We knew it couldn’t last. The school year has gone on a long time without some horse’s ass masquerading as a principal taking a whack at the First Amendment.
But William Orr, principal of Tampa’s Hillsborough High School, managed to step into the gap and earn his position in our Halls of Shame recently.
According to the St. Petersburg Times, the most recent issue of the school paper, Red & Black, has “a gaping hole on page 3” and a note stapled to the each copy saying the missing piece was “deemed inappropriate.”
Mr. Orr, of course, did the deeming.
Was he axing some juvenile humor? No. A sickening invasion of privacy? No. A hideously reported and probably libelous story? No.
Instead, he took a razor to Editor-in-chief Emily Matras’ piece on the sadly dramatic divide between white and minority student achievement on state standardized tests.
According to the St. Petersburg paper, her article “used government-provided numbers on Hillsborough High students” and also mentioned that test scores are linked with income nationally.
The story even quoted Mr. Orr “on the complexities of the issue and the school’s efforts to ‘raise the achievement of all students,'” according to the St. Petersburg Times.
Mr. Orr refused to let it run.
He told a St. Petersburg reporter that the barred news item had “a potential to hurt students’ self-esteem.”
“I don’t think it’s the job of the school newspaper to embarrass the students,” he said.
I suppose, too, that the Red & Black should not report when the school’s athletic teams lose, since God knows that can be embarassing as well.
Mr. Orr seems to have a reality problem. The scores are what they are. Erasing them from print doesn’t change the facts.

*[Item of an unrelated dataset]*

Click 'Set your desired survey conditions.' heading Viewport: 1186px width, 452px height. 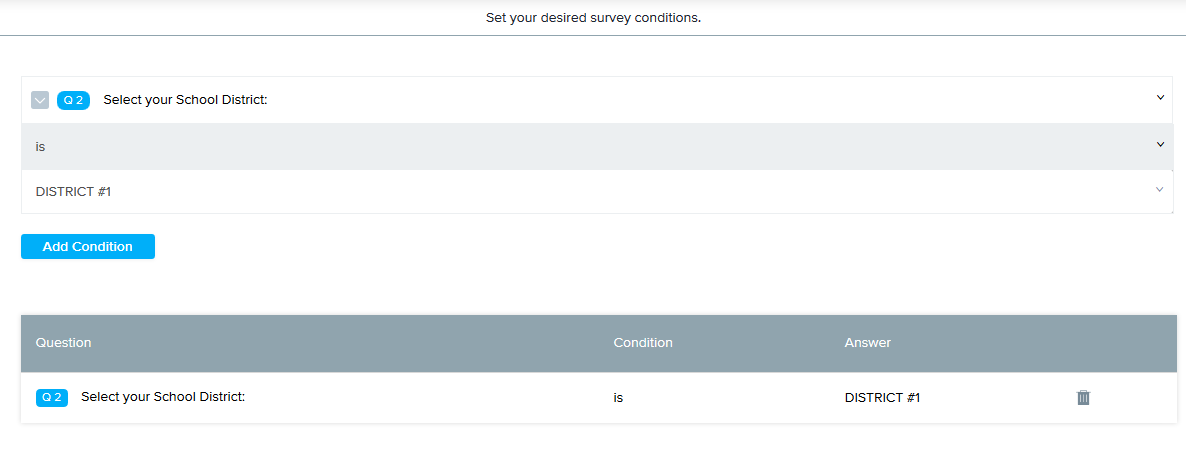[x=593, y=18]
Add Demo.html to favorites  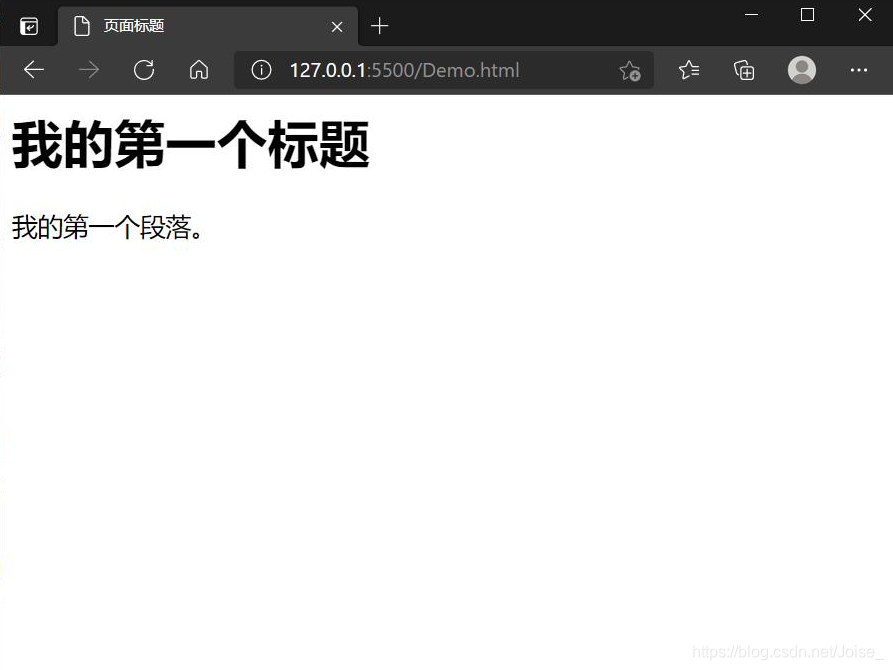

And who was he really trying to protect from embarassment? Students? Or the principal whose school isn’t doing well enough in educating minority students?
What’s truly embarassing is not that Hillsborough students have the same test achievement gap that hits too many schools — mostly for reasons beyond the control of educators. It’s that it has a principal without principles.
Mr. Orr, read the First Amendment and ponder what it means. If we can’t tell the truth about what’s going on, whether it’s in Washington or Hillsborough High, then we’re not free.
We’d like to think Mr. Orr’s idea of protecting “self-esteem” by keeping facts at bay doesn’t even begin to approach the proven value of a free press.
So hold your head high, Mr. Orr, and walk proudly through our Halls of Shame. You’ve earned your place.
And to the student journalists at the Red & Black, keep trying!